Bisnis.com, JAKARTA –Presiden Joko Widodo (Jokowi) mengatakan sinergi dan kerja sama Belt and Road Initiative (BRI) atau jalur sutra harus terus diperluas, salah satunya dalam pembangunan Ibu Kota Negara atau IKN Nusantara.
Jokowi mengatakan kesuksesan sinergi BRI dalam pembangunan infrastruktur telah terjalin pada proyek Kereta Cepat Jakarta-Bandung di Indonesia.
Kepala Negara pun berharap ke depannya hal serupa dapat dilakukan dalam pembangunan Ibu Kota Nusantara (IKN) yang merupakan Ibu Kota baru bagi Indonesia.
Selain itu, Presiden Ke-7 RI itu juga menekankan agar proyek BRI harus dilandasi prinsip kemitraan yang setara dan saling menguntungkan antarpihak.
“Ke depan, kami juga akan sinergikan pembangunan IKN, transisi energi, dan hilirisasi industri. Serta dilengkapi dengan perencanaan yang matang, penggunaan sistem pendanaan yang transparan, penyerapan tenaga kerja lokal, dan pemanfaatan produk dalam negeri,” ujar Jokowi seperti dikutip melalui Youtube Sekretariat Presiden, Rabu (18/10/2023).
Jokowi menambahkan, dibutuhkan upaya bersama agar nilai-nilai BRI tetap terjaga untuk memperkuat sinergi dan kerja sama dalam pembangunan infrastruktur.
Baca Juga
Orang nomor satu di Indonesia itu juga memandang bahwa keberlanjutan proyek BRI harus dipastikan untuk jangka panjang dan dapat memperkokoh fondasi ekonomi negara mitra.

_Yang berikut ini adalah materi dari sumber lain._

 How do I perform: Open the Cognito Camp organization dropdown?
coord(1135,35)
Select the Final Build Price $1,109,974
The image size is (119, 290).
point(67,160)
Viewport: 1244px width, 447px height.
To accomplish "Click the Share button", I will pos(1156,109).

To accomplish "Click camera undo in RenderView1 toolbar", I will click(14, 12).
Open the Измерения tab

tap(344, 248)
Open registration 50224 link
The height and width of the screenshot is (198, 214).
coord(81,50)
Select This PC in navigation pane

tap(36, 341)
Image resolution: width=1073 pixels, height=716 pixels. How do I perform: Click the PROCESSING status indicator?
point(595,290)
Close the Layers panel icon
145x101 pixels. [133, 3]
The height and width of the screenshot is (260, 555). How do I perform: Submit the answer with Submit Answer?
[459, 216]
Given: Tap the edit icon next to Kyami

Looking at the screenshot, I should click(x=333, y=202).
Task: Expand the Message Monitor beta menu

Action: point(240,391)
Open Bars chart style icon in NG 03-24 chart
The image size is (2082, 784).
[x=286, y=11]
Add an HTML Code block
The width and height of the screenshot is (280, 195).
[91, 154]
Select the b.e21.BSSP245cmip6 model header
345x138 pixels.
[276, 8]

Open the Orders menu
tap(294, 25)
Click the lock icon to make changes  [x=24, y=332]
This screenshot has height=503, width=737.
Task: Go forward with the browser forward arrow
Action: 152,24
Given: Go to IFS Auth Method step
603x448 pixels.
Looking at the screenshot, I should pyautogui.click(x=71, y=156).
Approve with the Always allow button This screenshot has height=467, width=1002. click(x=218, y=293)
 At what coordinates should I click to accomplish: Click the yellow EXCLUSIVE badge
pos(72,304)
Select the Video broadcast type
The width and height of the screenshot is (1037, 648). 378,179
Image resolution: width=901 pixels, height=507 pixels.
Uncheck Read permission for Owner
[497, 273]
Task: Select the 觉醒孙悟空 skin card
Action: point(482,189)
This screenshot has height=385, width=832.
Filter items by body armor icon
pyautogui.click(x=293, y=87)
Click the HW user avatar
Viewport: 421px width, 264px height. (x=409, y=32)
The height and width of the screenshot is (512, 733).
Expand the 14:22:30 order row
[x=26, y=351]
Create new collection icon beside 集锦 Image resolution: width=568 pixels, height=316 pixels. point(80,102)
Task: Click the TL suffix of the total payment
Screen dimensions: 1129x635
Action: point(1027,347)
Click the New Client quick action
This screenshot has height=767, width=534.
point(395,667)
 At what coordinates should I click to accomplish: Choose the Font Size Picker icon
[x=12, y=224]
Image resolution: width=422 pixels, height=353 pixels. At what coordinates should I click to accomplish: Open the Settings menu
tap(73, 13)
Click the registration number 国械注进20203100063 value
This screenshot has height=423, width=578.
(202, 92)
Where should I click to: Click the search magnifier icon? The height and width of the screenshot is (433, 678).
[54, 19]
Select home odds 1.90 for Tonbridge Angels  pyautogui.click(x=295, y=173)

“Saya berharap sinergi BRI dalam pembangunan infrastruktur dapat terus, dan di tengah situasi dunia yang makin terbelah kerja sama BRI tidak boleh dipolitisasi. Ini membutuhkan upaya kita bersama dalam menjaga nilai-nilai utama agar inisiatif ini makin kuat dan makin berdampak,” ucapnya.
Presiden Jokowi menghadiri upacara pembukaan Konferensi Tingkat Tinggi (KTT) Ke-3 Belt Road Forum (BRF) di Great Hall of The People, Beijing, China sebagai rangkaian kunjungan kerja hari ketiganya di Beijing, Republik Rakyat China (RRC), pada Rabu (18/10/2023).
Ekonom sekaligus Direktur Center of Economics and Law Studies (Celios) Bhima Yudhistira mengamini terdapat untung rugi yang akan mengikuti dari tawaran Presiden Ke-7 RI itu.
Dari sisi untung, dia mengamini bahwa China telah menjanjikan akses yang lebih besar ke pasar China bagi perusahaan-perusahaan asing dan pendanaan baru bagi proyek besar jalur sutra atau Belt and Road Initiative (BRI) yang dimulai sejak 2013 itu.
Dia mengatakan prakarsa Sabuk dan Jalan yang telah berjalan selama satu dekade ini melalui pemberi pinjaman utamanya, yakni China Development Bank dan Bank Ekspor-Impor, akan menyuntikkan sekitar US$100 miliar atau lebih dari Rp 1.500 triliun pendanaan baru melalui prakarsa itu.
Oleh sebab itu, dia mengatakan bahwa dengan Jokowi menawarkan IKN untuk masuk ke jalur sutra lantaran pemerintah mengincar fasilitas pendanaan yang ingin dikejar oleh Presiden Ke-7 RI itu.
“Karena komitmen pendanaan dari BRI cukup besar. Selama ini China dalam hal pendanaan standarisasi lingkungan dan dampak sosial tidak terlalu ketat seperti pendanaan dari negara maju atau dari lembaga multilateral lainnya,” ujarnya saat dihubungi Bisnis, Kamis (19/10/2023).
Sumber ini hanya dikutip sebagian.